Entre a população indígena, o aumento é ainda maior. O órgão aponta que na região de Guajará-Mirim, a ocorrência de malária nas aldeias aumentou mais de 65% no período.
O habitat do Anopheles, mosquito que transmite a malária, é na mata. Indígenas também vivem neste ambiente. Por isso, são mais acometidos pela doença.
Indígenas
Neste ano, até o momento, foram diagnosticados 28 casos de malária no Hospital Bom Pastor, dos quais 24 em pacientes indígenas.
“Aqui é rotina testar para malária, principalmente, os pacientes indígenas, independentemente da idade.
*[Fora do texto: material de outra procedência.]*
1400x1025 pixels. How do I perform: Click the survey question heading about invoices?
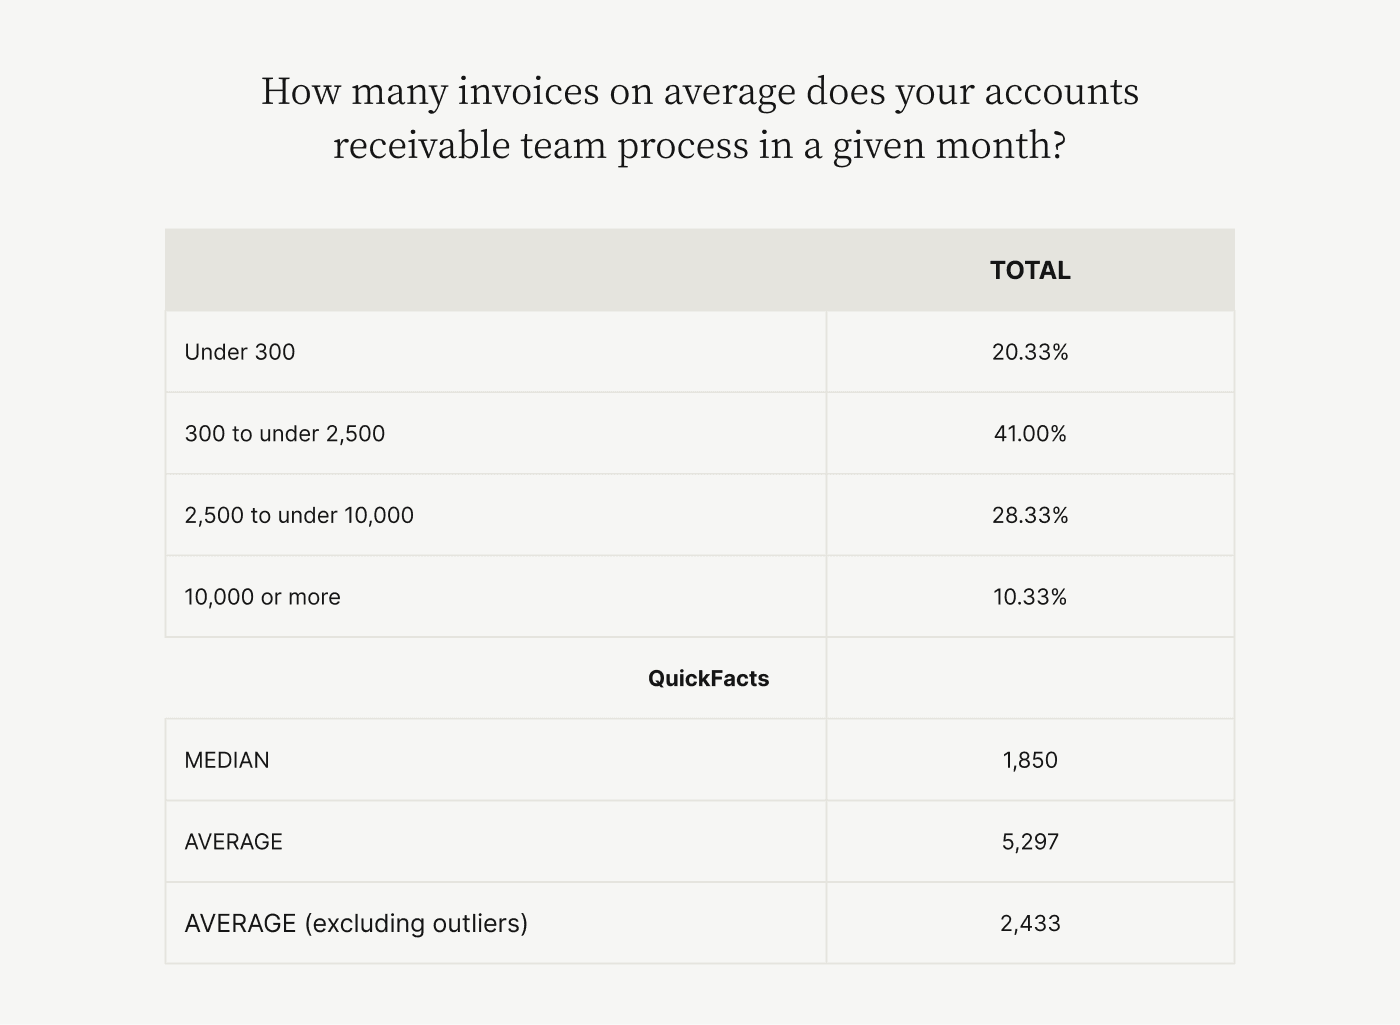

Todos que dão entrada com histórico de febre realizam a coleta para teste de plasmodium”, ressalta a diretora Técnica do Bom Pastor, Márcia Guzman.
A malária é uma doença infecciosa, causada pelo parasita do tipo Plasmódio, transmitido por meio da picada da fêmea do mosquito Anopheles, conhecido como “mosquito prego”, mais abundantes ao entardecer e ao amanhecer. Os primeiros sintomas surgem entre dez e 15 dias após a infecção.